(Data to use begins)
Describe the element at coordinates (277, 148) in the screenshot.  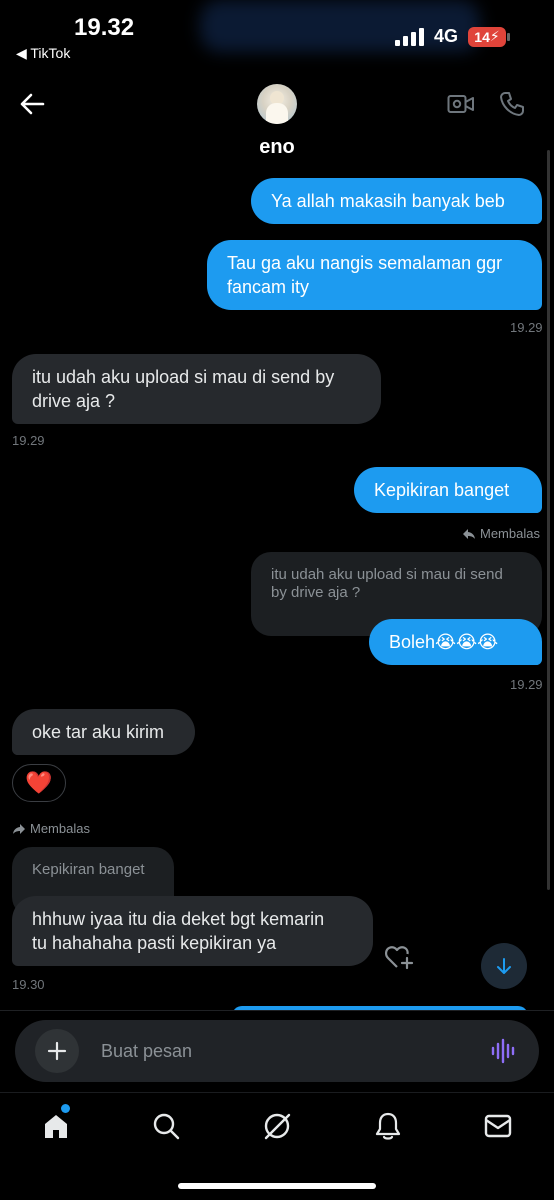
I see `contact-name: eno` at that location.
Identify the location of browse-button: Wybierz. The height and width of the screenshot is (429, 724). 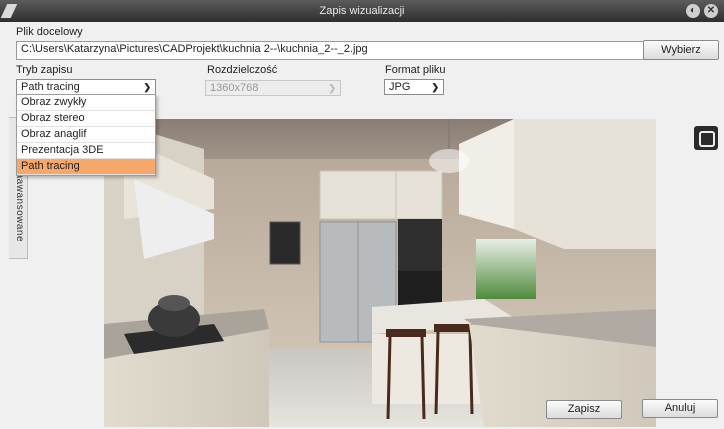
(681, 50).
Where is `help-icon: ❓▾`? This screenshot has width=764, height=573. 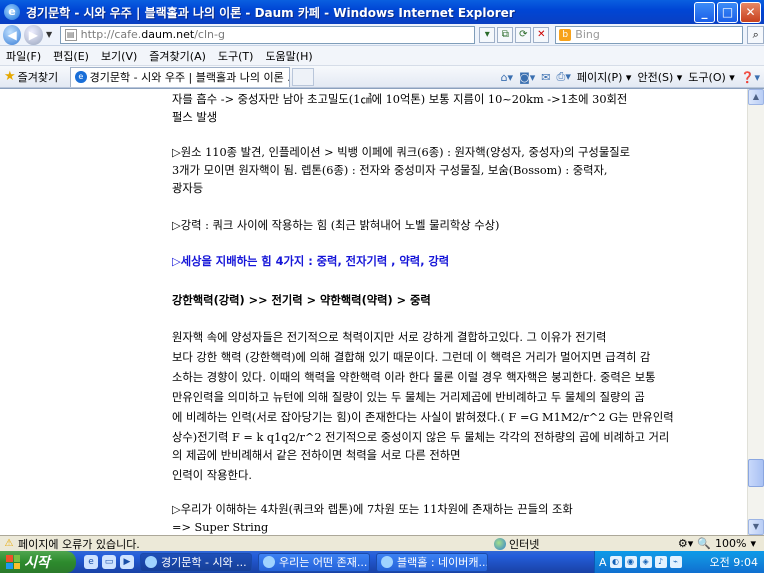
(Data to use ends)
Please copy the entries above word for word, leaving out the pictures.

Describe the element at coordinates (277, 148) in the screenshot.  
I see `contact-name: eno` at that location.
Identify the location of browse-button: Wybierz. The height and width of the screenshot is (429, 724). 
(681, 50).
Where is `help-icon: ❓▾`? This screenshot has width=764, height=573. 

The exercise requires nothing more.